For affirmance -- Chief Justice Weintraub, and Justices Burling, Jacobs, Francis, Hall and Schettino. For reversal -- None. The opinion of the court was delivered by Hall, J.
These consolidated appeals bring before the court again the question of the validity and duration of the continued confinement of one of those individuals originally convicted and sentenced in the criminal courts for murder committed prior to having attained the age of 16 years and before the decision in State v. Monahan, 15 N.J. 34 (1954), which held jurisdiction over such an offense resided exclusively in the Juvenile and Domestic Relations Court. That Monahan did not automatically entitle such persons to release from imprisonment imposed under the law as it previously existed was determined in Johnson v. State, 18 N.J. 422 (1955), certiorari denied 350 U.S. 942, 76 S. Ct. 318, 100 L. Ed. 822 (1956). Smigelski, another of the very few so imprisoned when Monahan was decided, represents the question in a somewhat different factual and legal setting. The facts are not in dispute.
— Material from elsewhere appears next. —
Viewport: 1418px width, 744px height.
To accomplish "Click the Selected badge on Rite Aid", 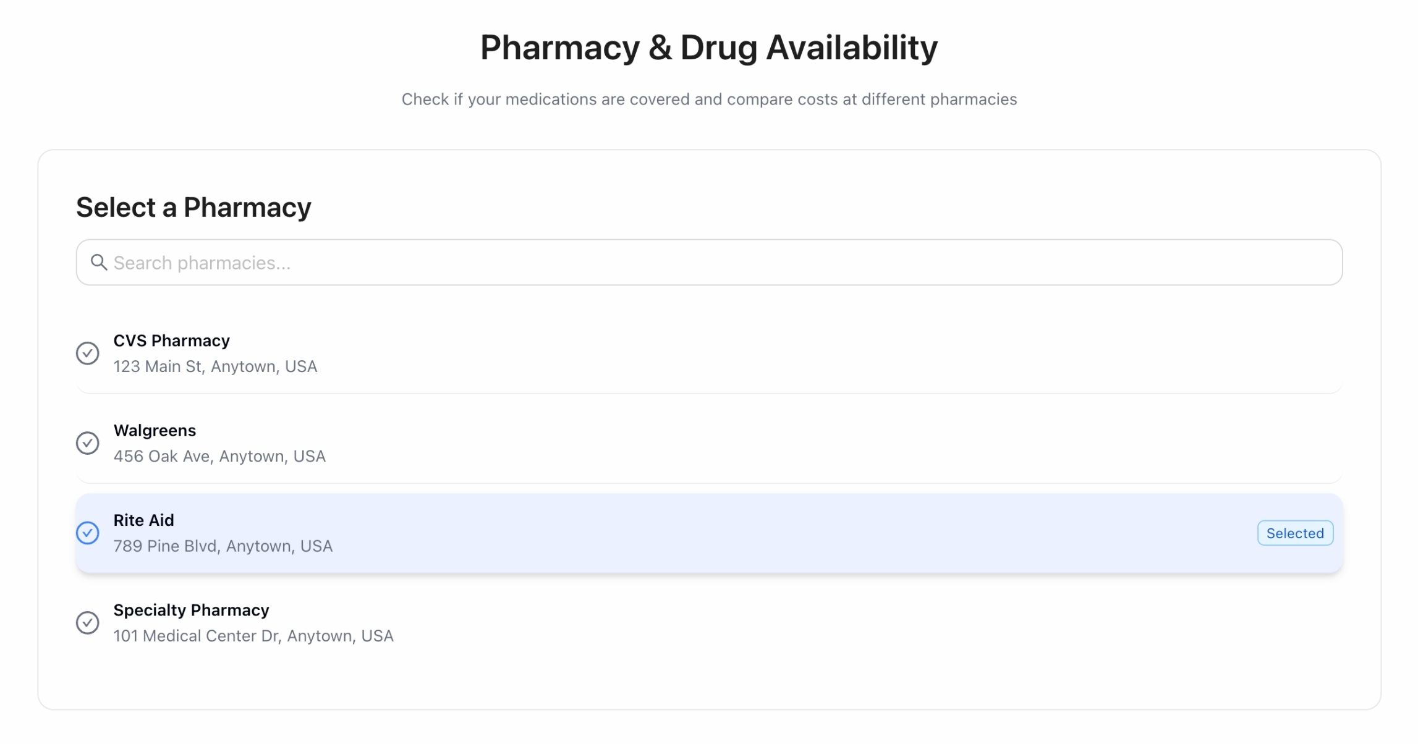I will (x=1294, y=533).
On September 12, 1947, when he was 14 years old, admittedly he feloniously killed another and was subsequently indicted for murder by the Hudson County grand jury. After a not guilty plea was entered, his motion to quash the indictment or to transfer the matter to the juvenile
court on the ground the latter tribunal had exclusive jurisdiction under the Juvenile Court Act was denied by the Court of Oyer and Terminer, and the denial upheld on appeal. State v. Smigelski, 137 N.J.L. 149 (Sup. Ct. 1948), appeal dismissed 1 N.J. 31 (1948). The appellate tribunals held, following In re Mei, 122 N.J. Eq. 125 (E. & A. 1937), that murder by a juvenile could not constitutionally be removed from the jurisdiction of the criminal courts despite statutory directions otherwise. Thereafter he changed his plea to non vult (R.S. 2:138-3, now N.J.S. 2 A:113-3) and in January 1949, before he had become 16 years of age, was sentenced in the Court of Oyer and Terminer to a term of 25 to 30 years. Under the law as it then existed, there was no question but that the court had jurisdiction and the proceedings, conviction and sentence were entirely proper and regular.
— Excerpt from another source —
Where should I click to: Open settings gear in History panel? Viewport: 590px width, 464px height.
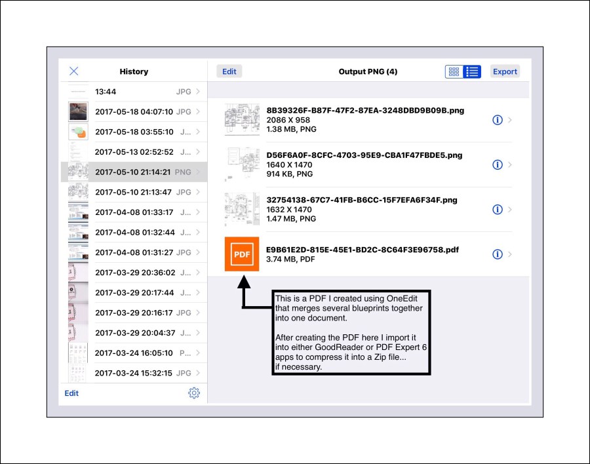[193, 393]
Monahan was decided March 22, 1954, overruling Mei. On the strength thereof Smigelski, through the same experienced personal counsel who had represented him previously, promptly petitioned the court to vacate the plea and sentence. On June 29, 1954 (ten months before the decision in Johnson) the assignment judge so ordered, and further directed, assumedly over objection, that "the petitioner be proceeded against forthwith in the Juvenile and Domestic Relations Court of Hudson County, in accordance with the statute in such cases made and provided, and the petitioner remain in custody * * *." No statute of limitations on the offense had, of course, run. A transfer order was signed on August 21, followed by a formal complaint in the juvenile court charging him with delinquency by reason of the killing.
The hearing before the juvenile court judge was held on August 25, 1954 when the complaint was filed. At that time Smigelski was just over 21 years of age. (Institution records show his birth date as August 13, 1933. He claims to be a couple of months older. The difference is of no moment as we see it, even though on the basis of the record birth date he had not reached 21 when the law court ordered him
to be proceeded against in the juvenile court.) His counsel moved to dismiss the complaint for lack of jurisdiction in the court on the ground that such power did not extend over persons who had passed 18 years of age. The judge denied the application, holding the age when the act was committed and not that when the party is tried controls. No plea or contention of double jeopardy or autrefois convict was made. Smigelski then, saving his jurisdictional contentions, admitted the commission of the act and pleaded guilty to the charge of juvenile delinquency based thereon. He was remanded to Bordentown Reformatory pending the requisite investigation preparatory to disposition of the charge. On September 30, 1954 he was committed to the reformatory "for an indefinite term" and has since been confined there. Without a doubt the proceeding in the juvenile court met every requirement of constitutional due process from the procedural aspect.
In September 1956, after unsuccessfully seeking parole, he sought discharge from confinement by habeas corpus, claiming he was rehabilitated and had been unjustly denied parole by the reformatory board of managers. The writ issued and a hearing was held, at which Smigelski was represented by competent court-appointed counsel. The board denied he was yet fit for return to society even on parole, although there was no trial of the issue, since the court discharged the writ on the determination that habeas corpus did not lie to review alleged arbitrary action or abuse of discretion by a paroling authority, such being the proper subject only of an appeal to the Appellate Division under R.R. 4:88-8. No appeal was taken or further proceedings had along this line. It is to be noted that on this occasion it was not urged that the detention was invalid for lack of jurisdiction in the juvenile court, but on the contrary the validity of the commitment and confinement was expressly conceded.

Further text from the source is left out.